◆ Task instructions
**A)** Check each statement against the shark thread. For each, answer yes or no and quote the words that decide it. (i) The commenter says the most striking moment of the video comes near its end. (ii) A commenter approves of the divers feeding the sharks. (iii) In the Exalted description, Exalted fights a mountain range.
**B)** In the shark thread, what does one commenter say sharks can "smell" with the nose?
**C)** From the shark thread, pull out the passage that starts at the words "Has been around" and ends after the words "smart to do.".

◆ Text
If “jumping the shark” means you’re past your prime, how do we describe this lady?
The really amazing part is near the end of the vid.
If “jumping the shark” means you’re past your prime, how do we describe this lady?
The really amazing part is near the end of the vid.
Has been around for a while. What I don’t like about it is that they’re feeding them, thus basically training them to associate divers with food. Not smart to do.
The shark’s nose, if my memory serves me right, is the spot where they can literally “smell” electric fields that every animal creates.
I agree that feeding sharks seems even stupider than feeding bears, even if these folks know exactly what they’re doing,
I am reminded of this description of Exalted:
Exalted not only jumped the shark, it jumped the whole damned ocean. The force of the leap was so great that water and hapless sharks alike were pulled along in Exalted’s wake, scattering the sunlight into a million rainbow shards and ominous pelagic silhouettes. Just before landing, Exalted turned around and started running back along the backs of the sharks as they flew, razor teeth foremost, directly into the camp of Those Other Games, who were caught napping and consumed. Its enemies defeated or awestruck, Exalted then proceeded to engage in an epic kung fu battle against a convenient local mountain range, merely as an encore. The Fonz “heyed”, for at long last the phrase for lameness he had unwittingly inspired was so thoroughly subverted by Exalted’s action that The Fonz was cool again merely by association.

◆ Data listing
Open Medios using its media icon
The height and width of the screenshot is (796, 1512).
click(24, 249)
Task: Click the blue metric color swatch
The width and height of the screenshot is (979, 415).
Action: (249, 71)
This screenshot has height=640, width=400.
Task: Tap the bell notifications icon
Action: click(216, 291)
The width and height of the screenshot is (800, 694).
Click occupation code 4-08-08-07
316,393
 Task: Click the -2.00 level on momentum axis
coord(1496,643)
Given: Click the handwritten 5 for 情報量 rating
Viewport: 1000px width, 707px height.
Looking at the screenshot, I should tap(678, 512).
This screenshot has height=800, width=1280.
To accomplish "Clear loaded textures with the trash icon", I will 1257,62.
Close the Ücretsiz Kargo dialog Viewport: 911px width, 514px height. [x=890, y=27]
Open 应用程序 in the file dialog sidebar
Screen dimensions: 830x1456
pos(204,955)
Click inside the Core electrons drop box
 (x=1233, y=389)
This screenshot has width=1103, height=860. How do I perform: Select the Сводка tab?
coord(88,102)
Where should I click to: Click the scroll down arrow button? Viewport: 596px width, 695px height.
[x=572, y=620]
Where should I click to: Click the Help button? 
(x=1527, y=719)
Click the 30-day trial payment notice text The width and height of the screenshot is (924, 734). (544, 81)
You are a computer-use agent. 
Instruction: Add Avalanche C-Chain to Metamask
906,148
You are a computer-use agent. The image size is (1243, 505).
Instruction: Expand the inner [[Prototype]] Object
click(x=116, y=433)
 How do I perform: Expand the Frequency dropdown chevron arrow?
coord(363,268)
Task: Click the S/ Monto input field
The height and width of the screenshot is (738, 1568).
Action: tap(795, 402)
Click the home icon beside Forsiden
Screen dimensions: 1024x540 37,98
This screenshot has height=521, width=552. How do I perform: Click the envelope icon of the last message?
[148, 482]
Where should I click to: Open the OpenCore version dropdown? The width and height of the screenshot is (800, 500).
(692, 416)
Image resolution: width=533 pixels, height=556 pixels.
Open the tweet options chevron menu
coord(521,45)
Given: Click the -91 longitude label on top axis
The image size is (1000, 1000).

◆ Answers given
**A)**
(i) Yes: "The really amazing part is near the end of the vid."
(ii) No: "What I don’t like about it is that they’re feeding them, thus basically training them to associate divers with food."
(iii) Yes: "Exalted then proceeded to engage in an epic kung fu battle against a convenient local mountain range"

**B)** The electric fields that every animal creates.

**C)**
Has been around for a while. What I don’t like about it is that they’re feeding them, thus basically training them to associate divers with food. Not smart to do.